**Task to complete**
Output each record exactly as given. Leave out every picture.

**Exercise material**
----

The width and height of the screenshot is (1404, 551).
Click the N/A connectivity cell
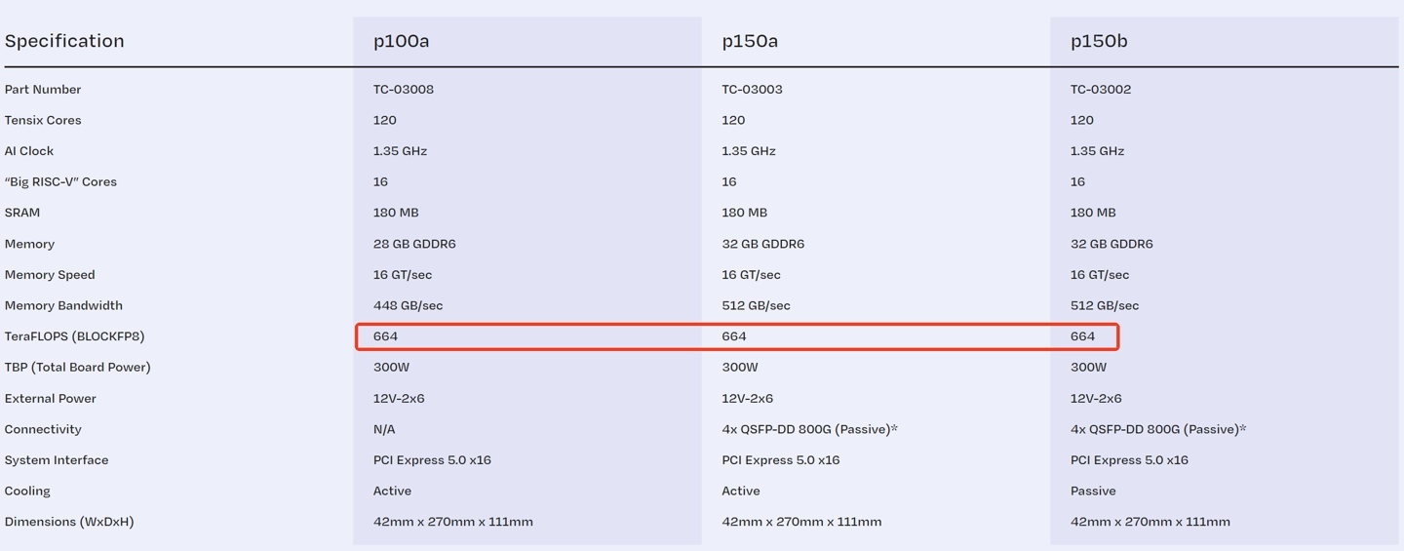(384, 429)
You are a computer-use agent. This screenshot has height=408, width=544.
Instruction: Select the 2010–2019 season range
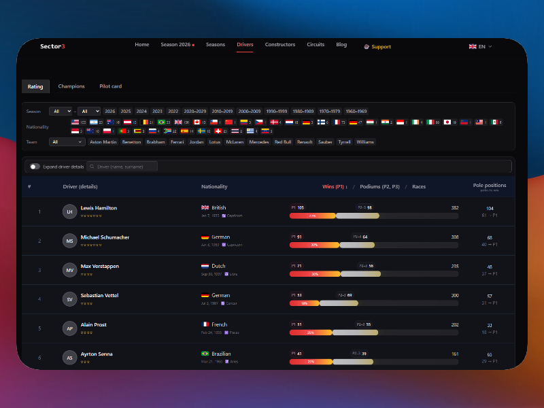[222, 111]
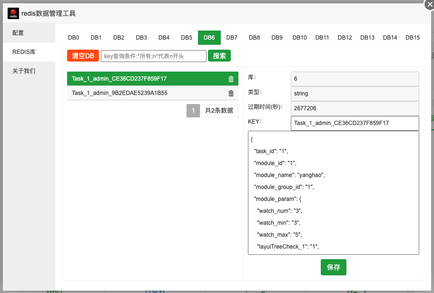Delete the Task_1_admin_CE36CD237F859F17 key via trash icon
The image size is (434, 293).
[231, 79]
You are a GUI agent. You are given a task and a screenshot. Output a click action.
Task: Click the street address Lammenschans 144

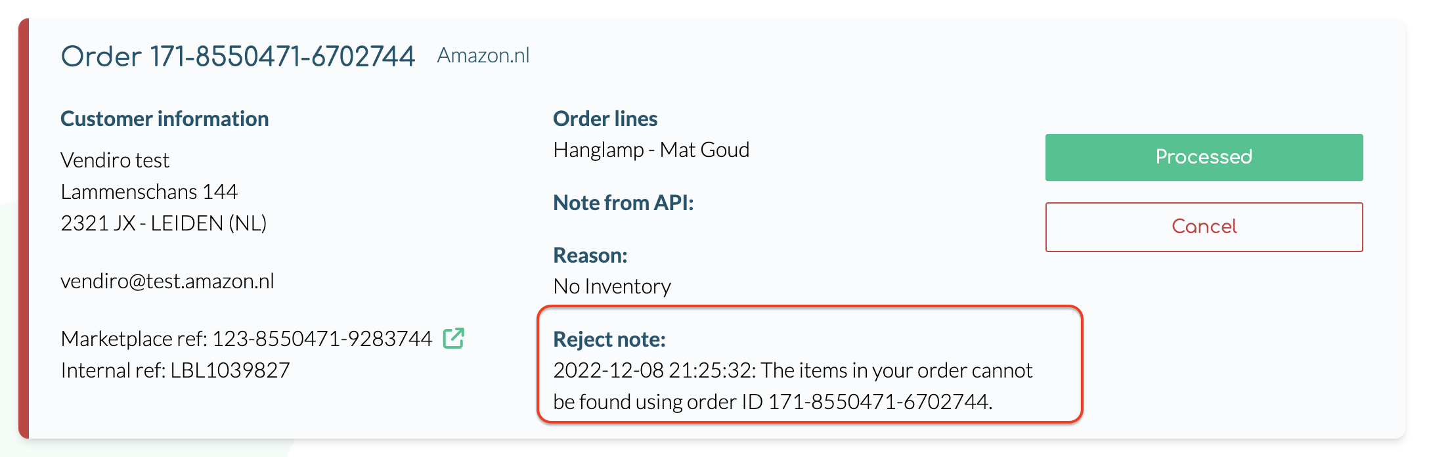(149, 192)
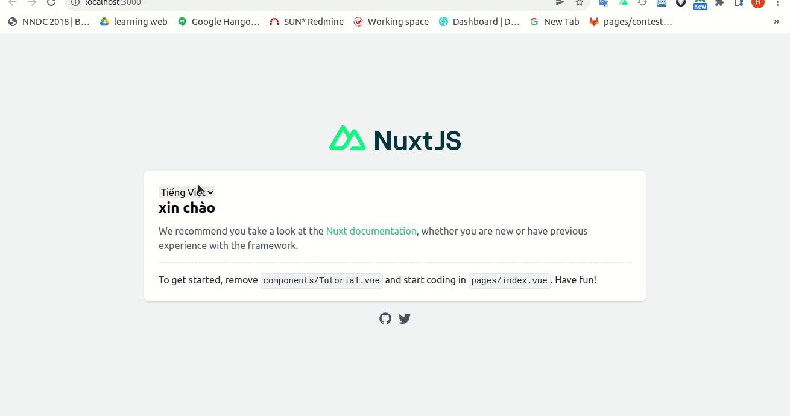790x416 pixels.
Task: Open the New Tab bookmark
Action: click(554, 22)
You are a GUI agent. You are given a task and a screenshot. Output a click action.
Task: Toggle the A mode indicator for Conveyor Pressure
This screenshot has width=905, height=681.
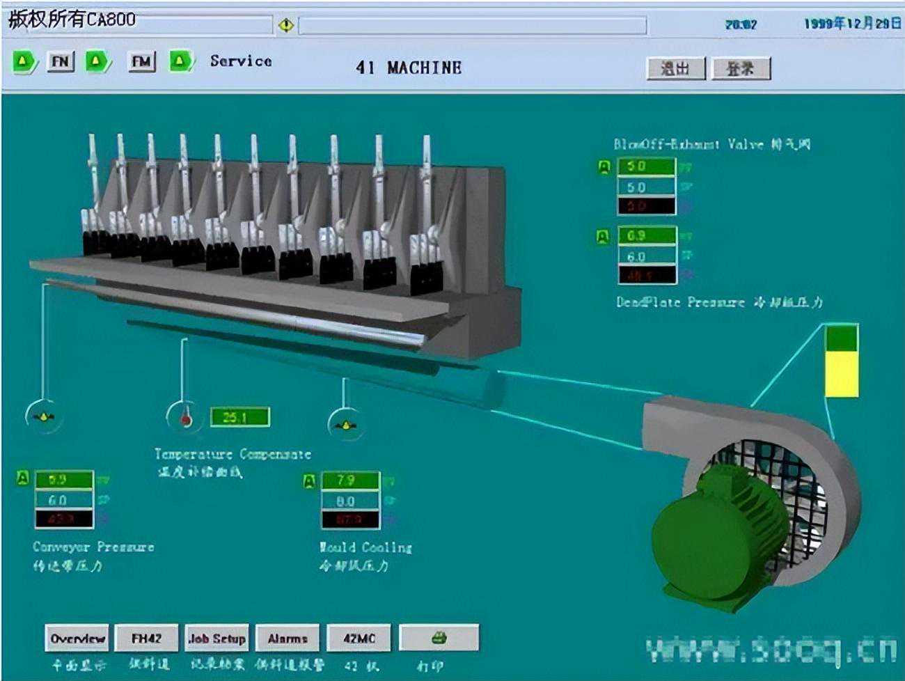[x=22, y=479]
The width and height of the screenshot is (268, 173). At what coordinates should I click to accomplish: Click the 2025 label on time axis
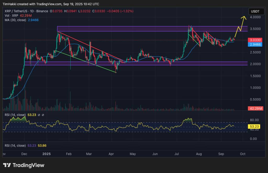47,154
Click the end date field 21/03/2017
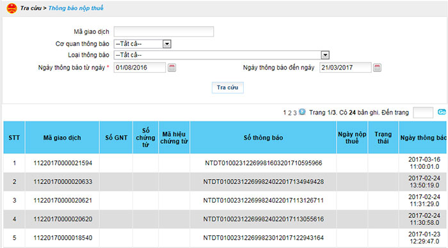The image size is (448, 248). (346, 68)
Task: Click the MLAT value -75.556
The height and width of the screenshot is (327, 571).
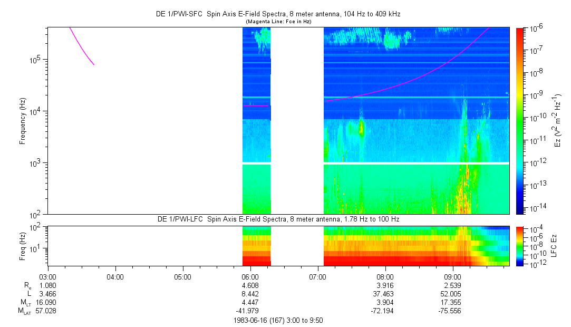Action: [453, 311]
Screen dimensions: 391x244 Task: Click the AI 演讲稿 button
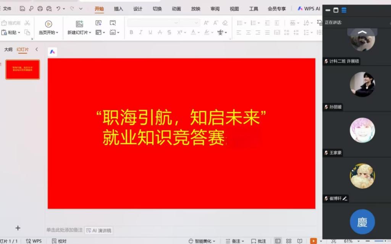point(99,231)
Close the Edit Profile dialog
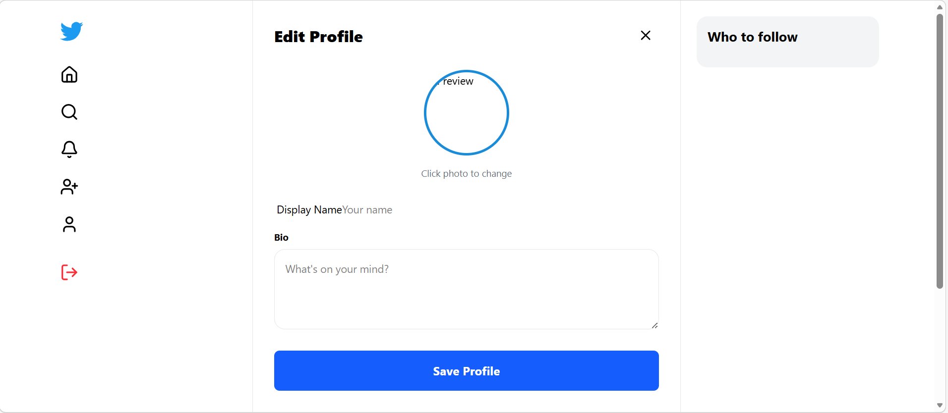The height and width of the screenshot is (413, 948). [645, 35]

----

**Exercise solution**
The width and height of the screenshot is (1404, 551).
Click the N/A connectivity cell
(384, 429)
You are a computer-use agent. This screenshot has height=408, width=544.
Instruction: Select the 2010–2019 season range
[222, 111]
Delete the Task_1_admin_CE36CD237F859F17 key via trash icon
The image size is (434, 293).
[231, 79]
You are a GUI agent. You are given a task and a screenshot. Output a click action.
Task: Click the street address Lammenschans 144

(149, 192)
790x416 pixels.
Task: Open the New Tab bookmark
Action: click(554, 22)
You are a GUI agent. You are given a task and a screenshot. Output a click action.
Task: Toggle the A mode indicator for Conveyor Pressure
This screenshot has width=905, height=681.
[x=22, y=479]
The width and height of the screenshot is (268, 173). At what coordinates should I click to accomplish: Click the 2025 label on time axis
47,154
Click the end date field 21/03/2017
The image size is (448, 248). (346, 68)
Task: Click the MLAT value -75.556
The height and width of the screenshot is (327, 571).
Action: [453, 311]
Screen dimensions: 391x244 Task: Click the AI 演讲稿 button
point(99,231)
Close the Edit Profile dialog
The height and width of the screenshot is (413, 948). [645, 35]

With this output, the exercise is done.